_TEXT UNDER STUDY_
□ □ □

> It argued that large language models (LLMs) generate text by statistically predicting likely sequences of words rather than understanding what they are saying—a process the authors captured with the metaphor of a “stochastic parrot,” a system that repeats patterns without comprehension.
I don't understand what we're setting the record straight on. This is the core point of dispute, and the author just blazes past it to focus on other things. I'm glad to hear "stochastic parrot" isn't intended as an insult, and I agree that it's not right to think of LLMs as a box with a little homunculus inside replying to you. But to me it seems obvious that LLMs are not repeating patterns without comprehension and do understand what they are saying; otherwise they would not be capable of doing things they routinely do.
> But to me it seems obvious that LLMs are not repeating patterns without comprehension and do understand what they are saying; otherwise they would not be capable of doing things they routinely do.
So this seems obvious to you, and yet to many others, it is equally obvious that LLMs can/could do the things they routinely do without any meaningful sense of "understanding".
> But to me it seems obvious that LLMs are not repeating patterns without comprehension and do understand what they are saying; otherwise they would not be capable of doing things they routinely do.
Is it possible you're making the following error described in the article?
> The fact that these systems are designed to mimic the way we use language makes it very easy for people to mistake them for other people.

□ □ □

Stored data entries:
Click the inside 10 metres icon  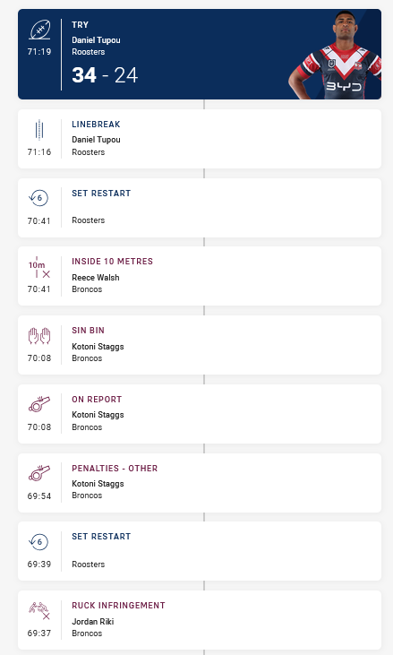(x=39, y=267)
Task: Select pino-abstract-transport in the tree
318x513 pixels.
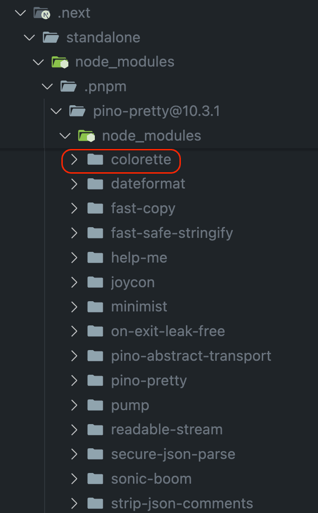Action: pos(191,356)
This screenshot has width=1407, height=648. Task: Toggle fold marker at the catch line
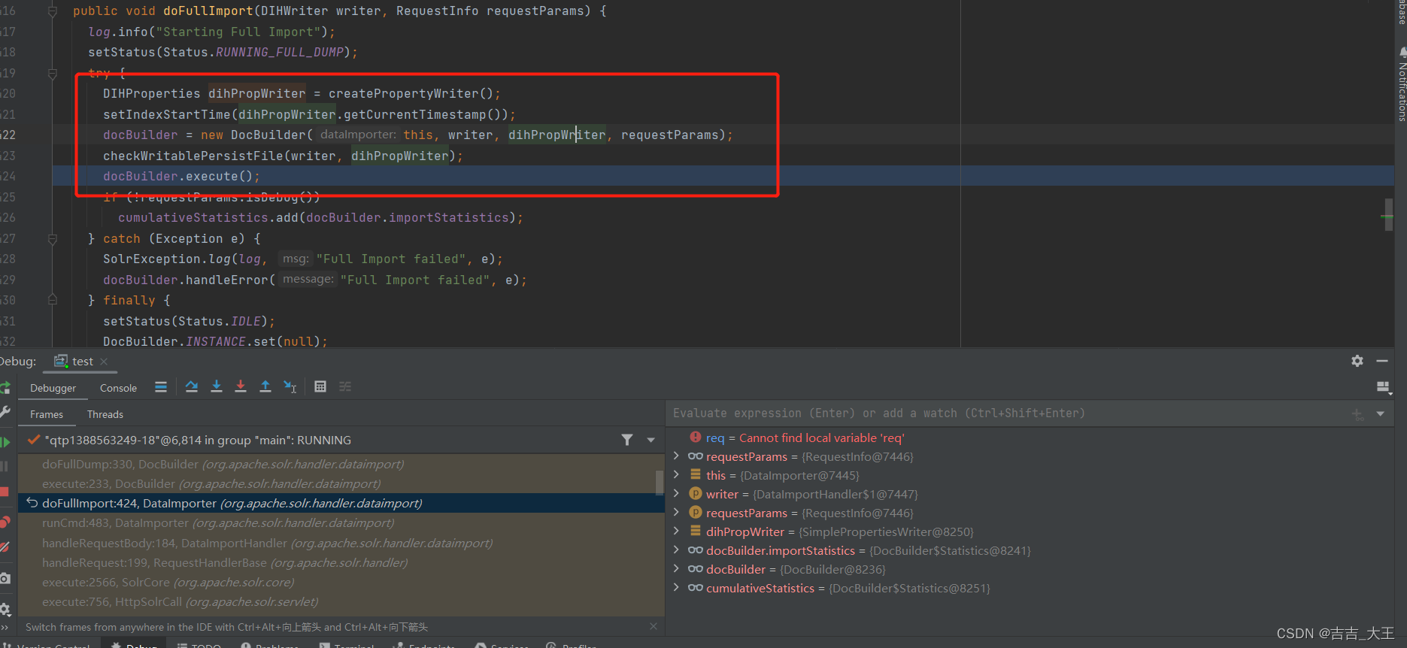click(53, 239)
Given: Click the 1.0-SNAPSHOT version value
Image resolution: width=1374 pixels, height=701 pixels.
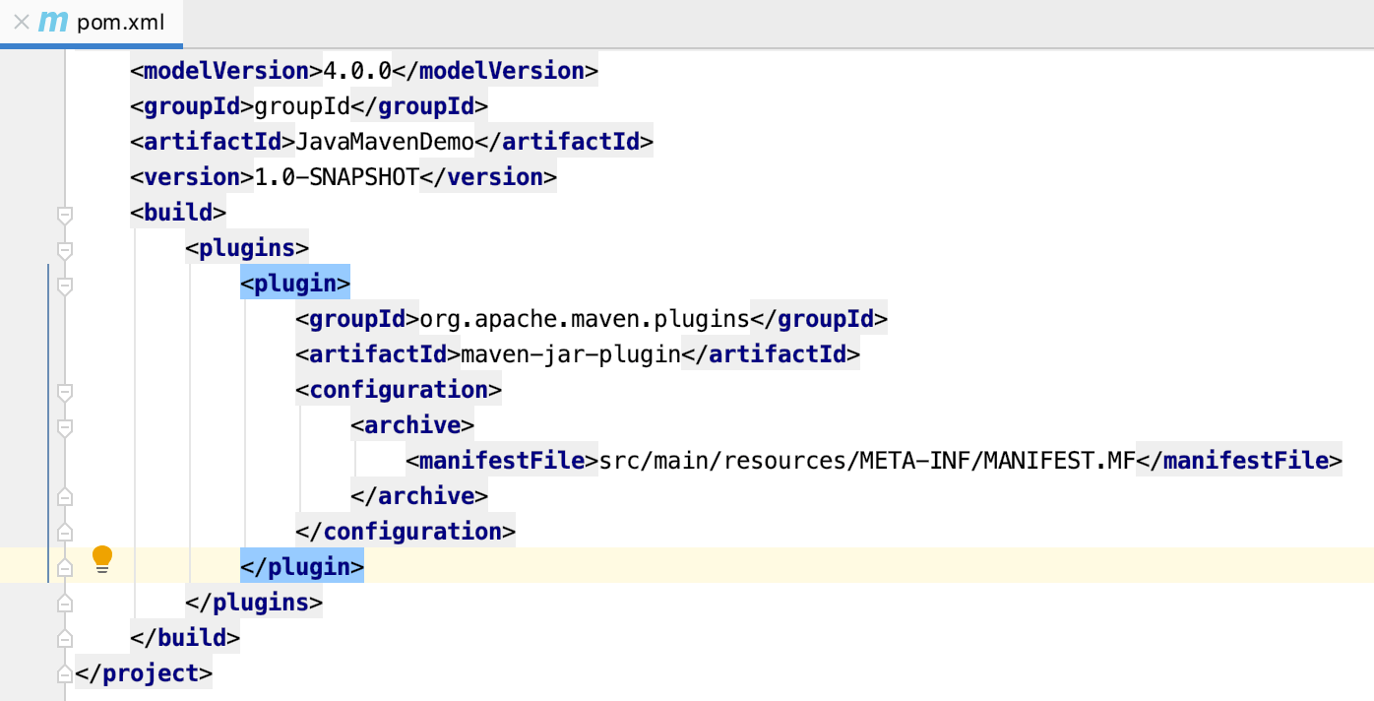Looking at the screenshot, I should point(336,177).
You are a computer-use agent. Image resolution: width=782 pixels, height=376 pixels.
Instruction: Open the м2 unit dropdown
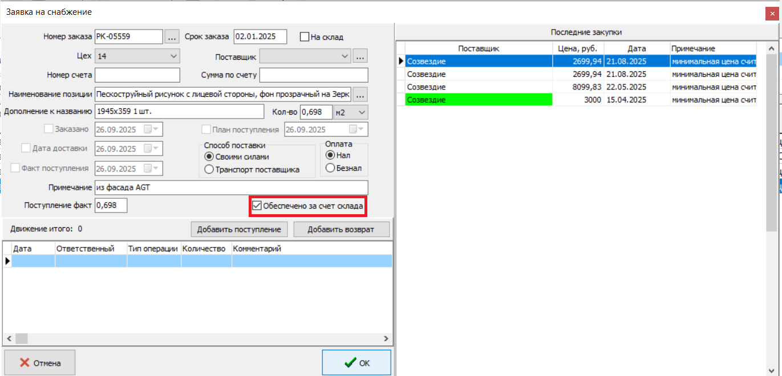pyautogui.click(x=361, y=112)
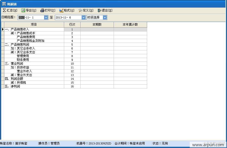Viewport: 227px width, 148px height.
Task: Click the 导出 Excel export icon
Action: click(x=23, y=10)
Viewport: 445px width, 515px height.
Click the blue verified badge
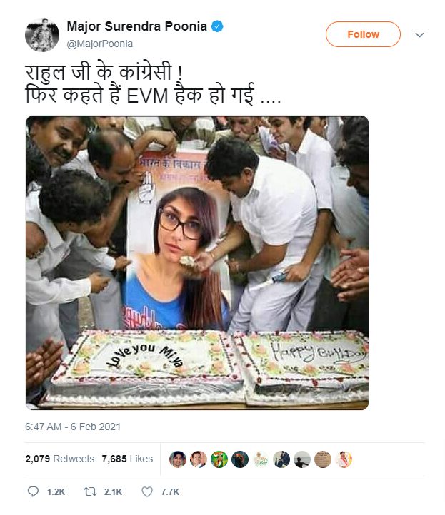(217, 26)
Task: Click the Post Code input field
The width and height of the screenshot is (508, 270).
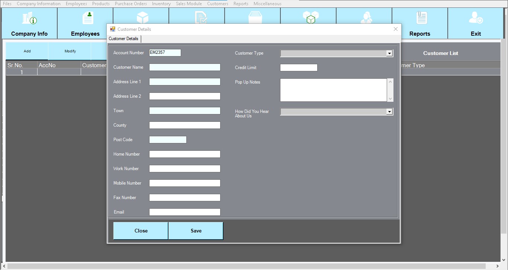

□ □ □

_ASSIGNED TASK A_
From the discussion of the "stochastic parrot" metaphor, extract the passage that opens with the words containing "Is it possible" and closes with "for other people.".
_ASSIGNED TASK B_
Continue the discussion of the "stochastic parrot" metaphor from the point where it stops.

_EXERCISE RESULT A_
Is it possible you're making the following error described in the article?
> The fact that these systems are designed to mimic the way we use language makes it very easy for people to mistake them for other people.

_EXERCISE RESULT B_
Clearly you don't believe it's actually a person ("it's not right to think of LLMs as a box with a little homunculus inside replying to you"), but you do believe it's doing something a little bit magical. Is it possible that because the interface is linguistic, and every other thing in your world that communicates with language is intelligent, that you're projecting something that just isn't there onto the situation?
I'm sorry if this line of questioning is a little invasive. But this is literally the "danger" the original paper talks about, and it seems an awful lot like you've fallen for it.
But it shouldn't even be contentious like that. It's not a fundamental mystery how these things work. It is for the most part not a valid target for the kind of speculation you seem to want to do about it.
It's not like you can be agnostic, or measured about this. It's like someone explaining a car to you, saying, "look here is where you put the fuel, here is where it ignites, where the axels are turned..." And you, trying to be measured, are like "hm well yes of course that all is clearly important, but there is clearly just a bit of magic here somewhere, between all the different 'parts'."
This is a facile point. Lisp expert systems transparently don't understand the meaning of any symbols they process, yet with enough developer elbow grease they can do all the same things an LLM can do, with much higher reliability. The fact that LLMs are less transparent than Lisp expert systems (and easier to program) is extremely bad evidence that they understand language. Especially given that AFAICT Opus does not properly understand concepts like "four."
I think it’s pretty clear that they are repeating without “comprehension” - both mechanistically (as in there is no facility for comprehension in their formulation) and in the ways they fail. The standard rs in strawberry, should I walk or drive to the car wash, etc all play on the fact that they don’t have any real world model or thoughts against which they can judge their output, as do many of the jailbreaks which basically play on the fact that the model has memorized patterns.
There are people who argue semantics, that we can call the pattern matching that LLMs do “understanding”, or the moronic “how do we know that’s isn’t all we do” but for the normal use of comprehension, LLMs at a fundamental level don’t.